I am particularly interested in Leukocyte transendothelial migration pathway, since they are the gatekeeper of immune infiltration in cancer. Lets plot gene differential expression results on LTM pathway to visualize its changes.

library(clusterProfiler)
library(SummarizedExperiment)
library(pathview)



# DEGs TopTable
dataDEGsFiltLevel <- TCGAanalyze_LevelTab(
  FC_FDR_table_mRNA = diff_expressed_genes,
  typeCond1 = "Tumor",
  typeCond2 = "Normal",
  TableCond1 = exp_filtered_tumor,
  TableCond2 = exp_filtered_normal
)

dataDEGsFiltLevel$GeneID <- 0

# Converting Gene symbol to geneID
eg = as.data.frame(
  bitr(
    dataDEGsFiltLevel$mRNA,
    fromType = "ENSEMBL",
    toType = c("ENTREZID","SYMBOL"),
    OrgDb = "org.Hs.eg.db"
  )
)
eg <- eg[!duplicated(eg$SYMBOL),]
eg <- eg[order(eg$SYMBOL,decreasing=FALSE),]
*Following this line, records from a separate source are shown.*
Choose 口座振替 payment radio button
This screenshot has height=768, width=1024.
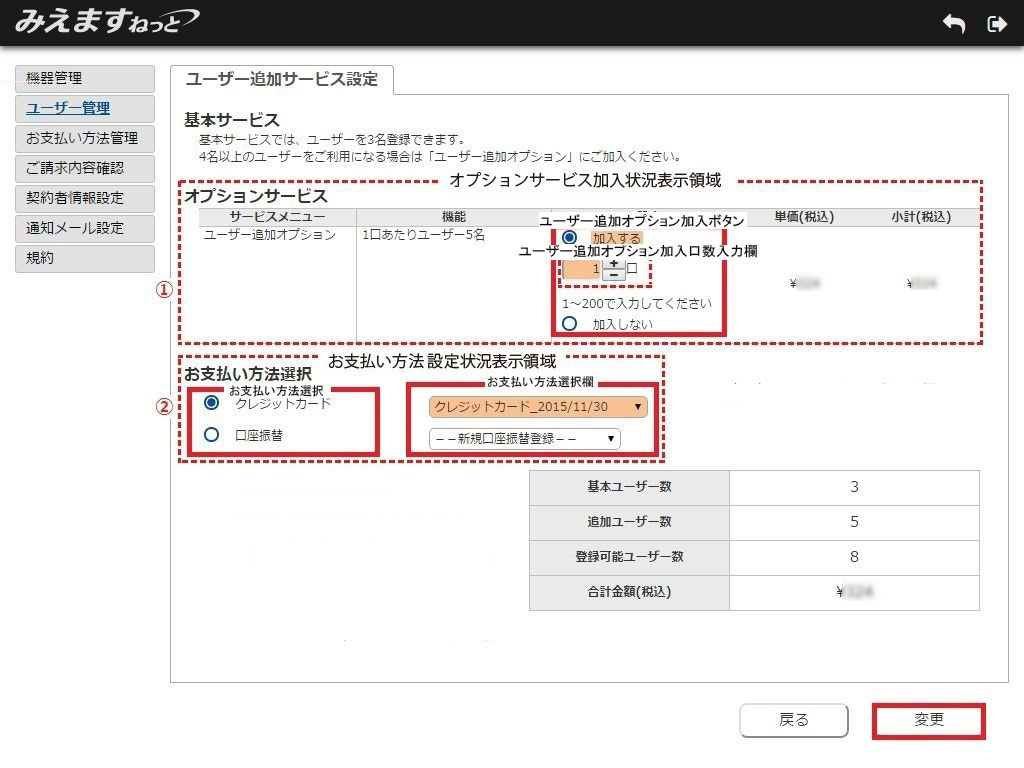click(x=211, y=435)
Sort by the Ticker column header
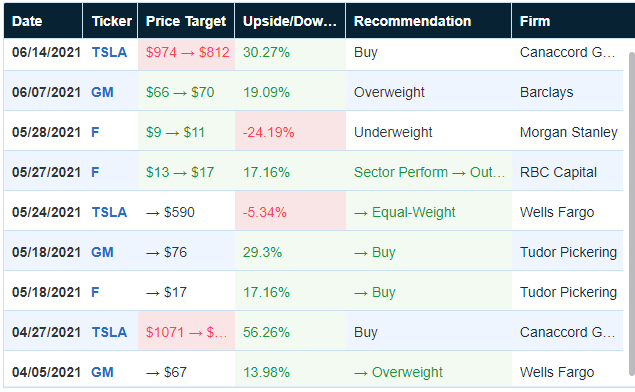The image size is (635, 392). click(x=110, y=21)
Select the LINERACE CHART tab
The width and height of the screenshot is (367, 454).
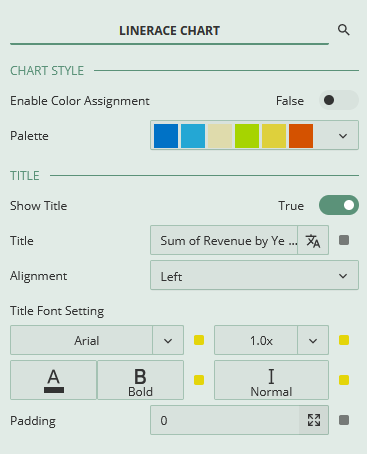point(169,31)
dataDEGsFiltLevel <- dataDEGsFiltLevel[dataDEGsFiltLevel$mRNA %in% eg$ENSEMBL,]
dataDEGsFiltLevel <- dataDEGsFiltLevel[eg$ENSEMBL,]
rownames(dataDEGsFiltLevel) <- eg$SYMBOL

all(eg$SYMBOL == rownames(dataDEGsFiltLevel))

dataDEGsFiltLevel$GeneID <- eg$ENTREZID

dataDEGsFiltLevel_sub <- subset(dataDEGsFiltLevel, select = c("GeneID", "logFC"))
genelistDEGs <- as.numeric(dataDEGsFiltLevel_sub$logFC)
names(genelistDEGs) <- dataDEGsFiltLevel_sub$GeneID

hsa04670 <- pathview::pathview(
  gene.data  = genelistDEGs,
  pathway.id = "hsa04670",
  species    = "hsa"
)
knitr::include_graphics("hsa04670.pathview.png")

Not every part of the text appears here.